#### TEXTE FOURNI
-*-
Dans cette chimère, je suis totalement dans l’analyse, dans le décryptage, dans la pure scientificité. C’est, en rêve, gravir une montagne. De son sommet, et avec une longue vue socio-historique, je contemple de façon panoramique, la société des humains, des simples mortels s’agitant en tout sens, j’observe d’une vue englobante, les stratégies des divers camps, alors que d’en bas, on ne voit que ce qui est proche de soi.

Rêve démiurgique, puisque, dans les diverses religions, la montagne est la demeure privilégiée des dieux. Etre un humain-dieu face à des personnages de fiction que l’on manipule à sa guise, tel peut être le privilège du romancier, et c’est peut être mon rêve qui m’a conduit à m’aventurer dans le roman historique.

 

   Ainsi je monte et je redescends de ma montagne imaginaire ; je redescends d’autant plus facilement que d’autres randonnées m’attirent car l’histoire et la sociologie m’ont également appris à savoir que je ne sais pas, que je dois toujours apprendre, et que, parfois, l’intuition des militants a scientifiquement raison contre les constructions des théoriciens.

Ce fut notamment le cas quand des féministes contestèrent que le suffrage puisse être « universel » alors que la moitié de la société en était exclue. C’était ces féministes qui voyaient les choses de façon panoramique alors que les savants avaient la vue courte. Alors, je me mêle à la société d’humains dont je suis un des membres, je participe aux conflits des espoirs et des craintes, des convictions et des intérêts. Mais il me semble avoir gardé un petit quelque chose de ce songe éveillé.

 

   D’abord l’idée de les situations ne sont jamais construites par un groupe, par un camp qui en serait seul responsable, et donc que l’on pourrait facilement magnifier ou diaboliser. Les situations résultent d’un ensemble complexe d’interactions. Chaque action, prenant forme dans cet ensemble, concourt, au bout du compte, à un résultat différent, souvent paradoxal, de celui voulu par ses auteurs. La démarche de connaissance commence quand on quitte le premier degré de l’opinion.

    Ensuite, que la représentation hégémonique d’une situation fait partie intégrante de cette situation. Elle est un élément aussi actif que des faits matériels, des comportements effectifs, dans l’ensemble complexe d’interactions dont il vient d’être question. La représentation hégémonique d’une situation affecte ainsi ses développements ultérieurs. La représentation n’est jamais un reflet de la réalité, mais toujours un élément de cette réalité.

   Enfin, puisque le rêve d’extériorité absolue est fantasme, puisque si loin que l’on pousse la démarche de connaissance, la méconnaissance est toujours là, puisque aussi, si partielle soit-elle, la connaissance socio-historique apprend que les problèmes ne se résolvent en général que dans le long terme, alors il faut effectuer un pari.

Ce pari, Jean Jaurès l’a fait en 1905 en quittant la représentation, hégémonique et réaliste, de la « laïcité républicaine menacée » par une Eglise catholique cléricale et monarchique, pour avoir l’intuition d’un avenir utopique d’une séparation réalisée et réussie où, comme il l’écrit, le catholicisme ne sera plus protégé « par la carapace du Concordat (…) contre les impressions de laïcité qui lui viendront de ces fidèles eux-mêmes ». De cela, il n’avait que de faibles, de fragiles indices.

Mais cette utopie d’un catholicisme acclimaté à la laïcité, cette projection dans un futur différent de l’horizon conflictuel qui borne le présent, lui a permis d’être partisan et artisan d’une loi libérale, condition essentielle de la construction de ce futur autre. Peut-être sommes nous également conviés aujourd’hui à porter nos regards au-delà des menaces présentes, à tenir des paris analogues.
-*-
#### JEU DE DONNÉES

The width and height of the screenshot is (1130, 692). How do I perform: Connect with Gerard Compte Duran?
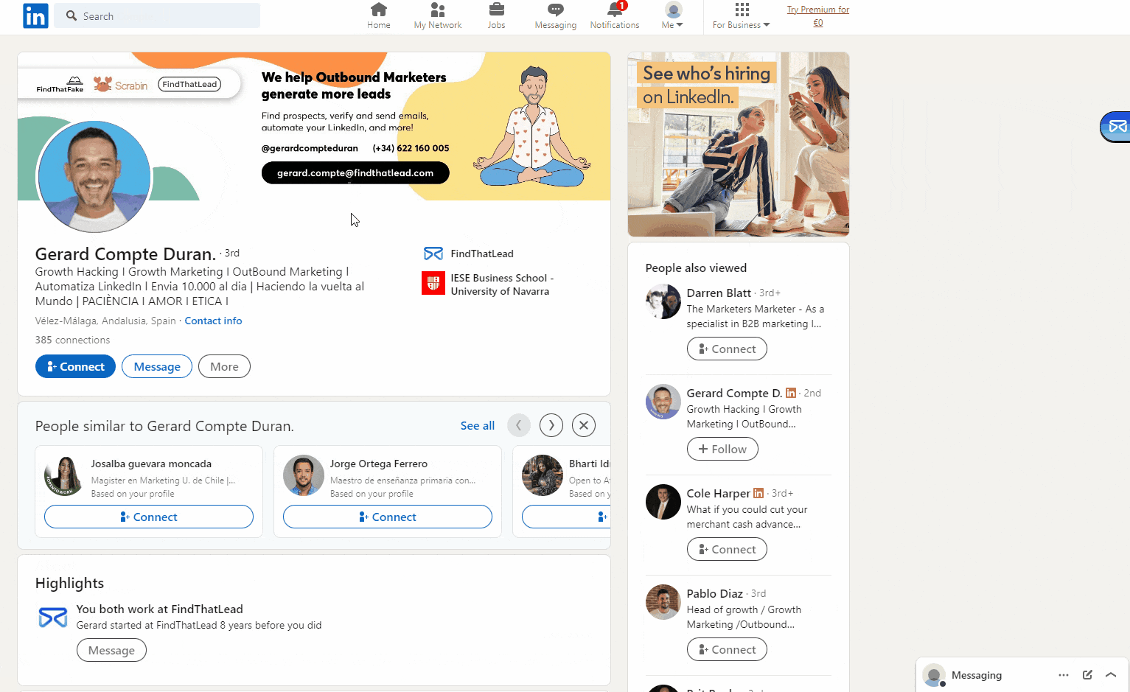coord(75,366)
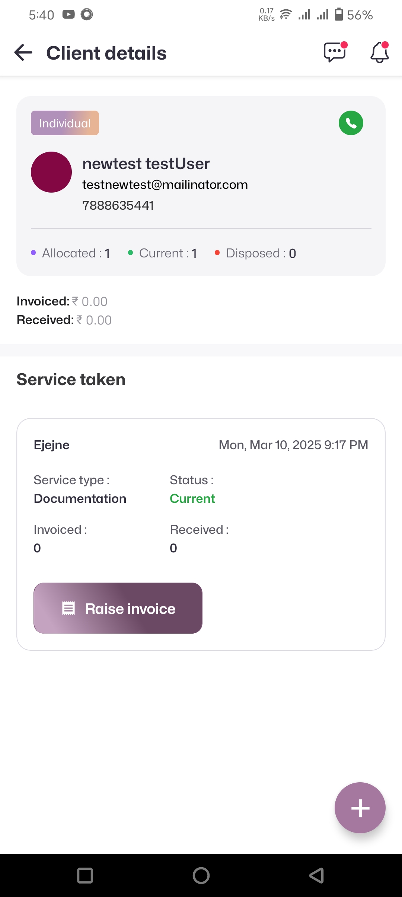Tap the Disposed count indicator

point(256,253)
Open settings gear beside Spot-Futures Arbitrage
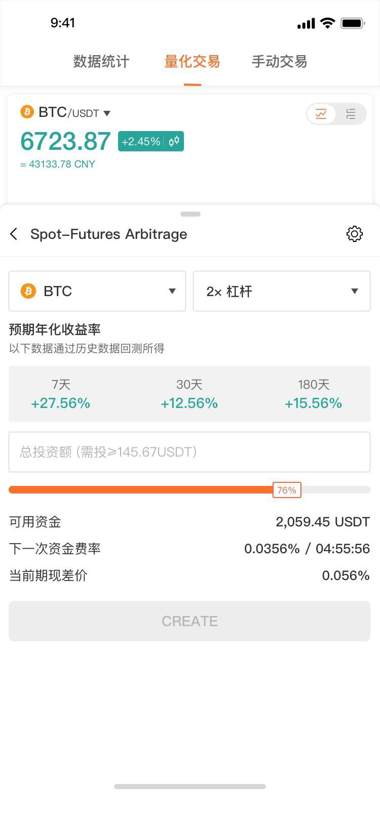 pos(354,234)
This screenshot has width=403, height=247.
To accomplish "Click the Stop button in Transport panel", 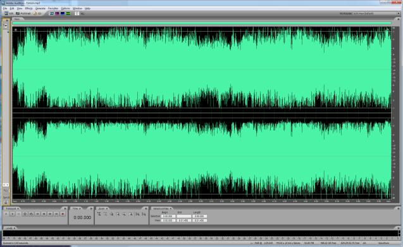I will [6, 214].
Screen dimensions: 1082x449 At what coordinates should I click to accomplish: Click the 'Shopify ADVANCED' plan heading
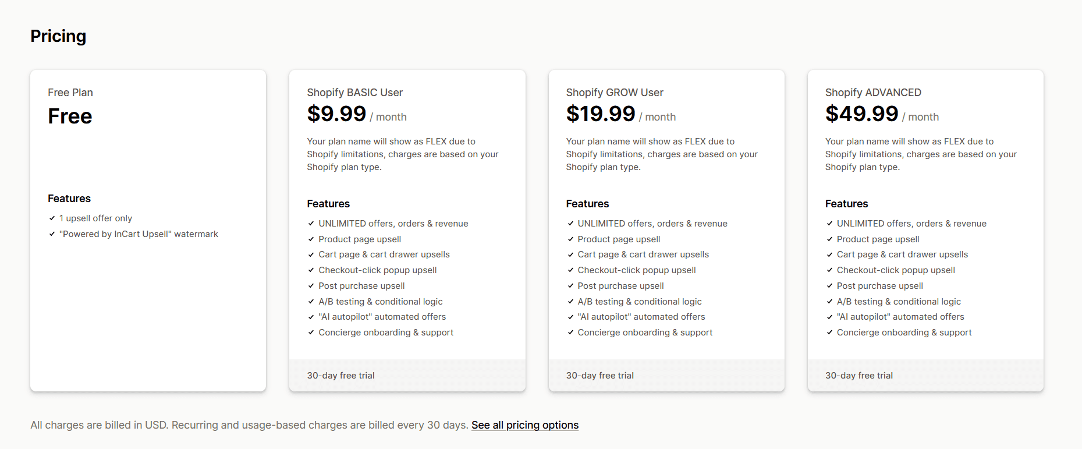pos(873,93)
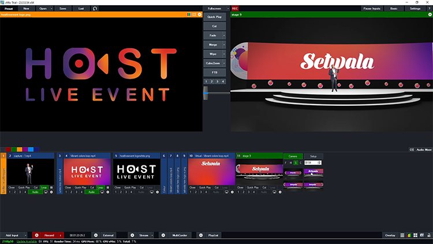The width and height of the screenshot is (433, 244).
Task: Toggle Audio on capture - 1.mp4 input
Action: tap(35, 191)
-*-
#### CONSIGNE 1
Recopiez le passage du texte fourni qui commence par les mots contenant « Ensuite, que la » et se termine par « effectuer un pari. ».
#### CONSIGNE 2
Dans le texte fourni, relevez tous les noms qui désignent ce qui entre en conflit dans la phrase commençant par « Alors, je me mêle à la société d’humains ».

#### RÉPONSE 1
Ensuite, que la représentation hégémonique d’une situation fait partie intégrante de cette situation. Elle est un élément aussi actif que des faits matériels, des comportements effectifs, dans l’ensemble complexe d’interactions dont il vient d’être question. La représentation hégémonique d’une situation affecte ainsi ses développements ultérieurs. La représentation n’est jamais un reflet de la réalité, mais toujours un élément de cette réalité.

   Enfin, puisque le rêve d’extériorité absolue est fantasme, puisque si loin que l’on pousse la démarche de connaissance, la méconnaissance est toujours là, puisque aussi, si partielle soit-elle, la connaissance socio-historique apprend que les problèmes ne se résolvent en général que dans le long terme, alors il faut effectuer un pari.

#### RÉPONSE 2
espoirs, craintes, convictions, intérêts